Adam Richman, former host of the food orgy known as Man Vs. Food, has recently slimmed down and has made the rounds of TV and print media discussing his healthy new lifestyle and hot new body. He's also recently called a woman on Instagram who he didn't agree with a cunt. Because he's not just a celebrity, he's a person.
If you visit Adam Richman's twitter now (he's looking good! Congratulations!), you will see that the top tweet is an apology of sorts. A half-hearted "I'm sorry" and then another tweet saying something about how being a celebrity is hard. He's not wrong. Being a celebrity is hard, especially when you can't respond to internet strangers without resorting to misogyny and suggestions of suicide.
Yes. I've responded to internet hate recently with vile words directed at those hating me. I am sorry, I should know better & will do better
— Adam Richman (@AdamRichman) June 20, 2014
Recently, Richman posted a photo on his Instagram documenting his weight loss. It's a great picture but some viewers had a problem with one of Richman's tags: #Thinspiration. While Richman can, of course, post whatever he wants, when one is a public figure one should expect that some people might not be pleased with the choices you make. And Richman can, of course, politely ignore and block dissenting views, but he chose to go another way. Because being a celebrity is hard.
Adipose Activist, who sent us screenshots of Richman's interactions, has this to say about the thinspiration trend, which may seem innocuous at first, but may be more problematic than it appears:
thinspiration is very popular in pro-anorexia and pro-bulimia circles, generally consisting of pictures of emaciated bodies, mantras like 'what's more important, that slice of pizza or a thigh gap?' and suggestions, tips, and motivation to either starve or purge. (Regardless of whether or not you agree with dieting, starving or purging are things that should never be encouraged.) Without context, thinspiration may not seem like a bad word, but a simple google search proves that it was created by a community of people with eating disorders to inspire each other to continue and celebrate their illnesses.
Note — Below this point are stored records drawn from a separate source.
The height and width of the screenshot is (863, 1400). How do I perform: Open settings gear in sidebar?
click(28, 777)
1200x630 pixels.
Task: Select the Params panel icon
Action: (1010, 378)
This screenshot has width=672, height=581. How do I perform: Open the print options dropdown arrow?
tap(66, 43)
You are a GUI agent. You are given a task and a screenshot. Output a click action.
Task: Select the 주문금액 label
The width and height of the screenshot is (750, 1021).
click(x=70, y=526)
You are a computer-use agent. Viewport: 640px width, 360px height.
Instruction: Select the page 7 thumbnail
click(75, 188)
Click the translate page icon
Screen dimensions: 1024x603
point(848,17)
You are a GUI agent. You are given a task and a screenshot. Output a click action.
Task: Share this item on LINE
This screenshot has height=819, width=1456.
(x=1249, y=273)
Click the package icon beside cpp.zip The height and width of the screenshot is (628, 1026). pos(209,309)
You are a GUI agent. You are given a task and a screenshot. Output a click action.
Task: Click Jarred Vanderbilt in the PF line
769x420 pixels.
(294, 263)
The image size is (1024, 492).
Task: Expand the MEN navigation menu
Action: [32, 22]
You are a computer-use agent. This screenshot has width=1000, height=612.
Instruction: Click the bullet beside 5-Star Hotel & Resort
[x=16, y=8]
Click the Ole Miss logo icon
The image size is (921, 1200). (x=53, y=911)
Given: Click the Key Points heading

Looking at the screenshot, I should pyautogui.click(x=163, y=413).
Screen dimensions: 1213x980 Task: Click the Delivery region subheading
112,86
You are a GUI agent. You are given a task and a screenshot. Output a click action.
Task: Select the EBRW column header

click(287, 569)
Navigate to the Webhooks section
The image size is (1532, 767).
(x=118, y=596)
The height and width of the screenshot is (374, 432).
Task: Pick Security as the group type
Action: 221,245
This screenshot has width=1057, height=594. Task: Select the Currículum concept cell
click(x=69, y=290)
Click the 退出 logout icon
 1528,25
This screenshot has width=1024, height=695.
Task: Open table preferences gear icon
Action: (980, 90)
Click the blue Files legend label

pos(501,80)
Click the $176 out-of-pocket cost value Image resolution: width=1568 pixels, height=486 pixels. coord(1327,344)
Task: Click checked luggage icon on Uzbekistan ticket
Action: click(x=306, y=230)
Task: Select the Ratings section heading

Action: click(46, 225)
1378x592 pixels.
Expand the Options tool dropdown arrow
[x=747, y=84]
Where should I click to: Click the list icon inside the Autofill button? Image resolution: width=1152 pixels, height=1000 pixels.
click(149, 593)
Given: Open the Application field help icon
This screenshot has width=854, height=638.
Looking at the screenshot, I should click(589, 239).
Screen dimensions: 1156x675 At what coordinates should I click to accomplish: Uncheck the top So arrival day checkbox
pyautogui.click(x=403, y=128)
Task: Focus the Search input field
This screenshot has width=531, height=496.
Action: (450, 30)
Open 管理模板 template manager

Adipose Activist also points out on her blog that the tag #thinspiration is one that Instagram keeps behind a content advisory, asking users to agree to view graphic and adult images. With that in mind, one of Adipose Activist's followers tried to explain to Richman why his use of the tag was wrong. The original comment was deleted, but this is how Richman responded:
After this comment, Adipose Activist posted to her own Instagram asking her followers to explain to Richman why the term was so controversial. Yes, it was an internet pile-on and it may not be the best way to do things, but neither is referring to followers as cunts or telling them to eat a bag of shit, both things that Richman did in subsequent comments:
Classy. Here's where Richman should have remembered that he is a celebrity and realized that his comments on an Instagram followed by over 92 thousand people would be picked up. But even more importantly, as someone who's had issues with weight, it's surprising that he's not more empathetic to those that might be concerned about a tag that promotes unhealthy eating and dieting habits as well as encouraging ideals that are both impossible or dangerous to reach.
Even though Richman promised that no apology was forthcoming for the whiny babies who were trying to silence him, he posted this apology on Instagram yesterday:
While Richman's apology is a step in the right direction, it also appears disingenuous. He claims that he would have never used the term if he knew about its connotations, but when numerous people tried to explain to him (allegedly politely) why it was problematic, he didn't take it down nor did he ignore commenters; he doubled down and he acted like a giant dick. And even after the apology was posted, Richman took to his Twitter to explain why anyone even noticed that he had engaged in a flamewar with commenters. Again, it's because he's a celebrity, and not because he made rude and inflammatory comments to relative strangers about a hashtag.
In real life, if you say stuff you regret in anger, you cool down, apologize & move on.If you're a celeb on social media - it becomes a blog
— Adam Richman (@AdamRichman) June 19, 2014
Well, at least he's not wrong about something.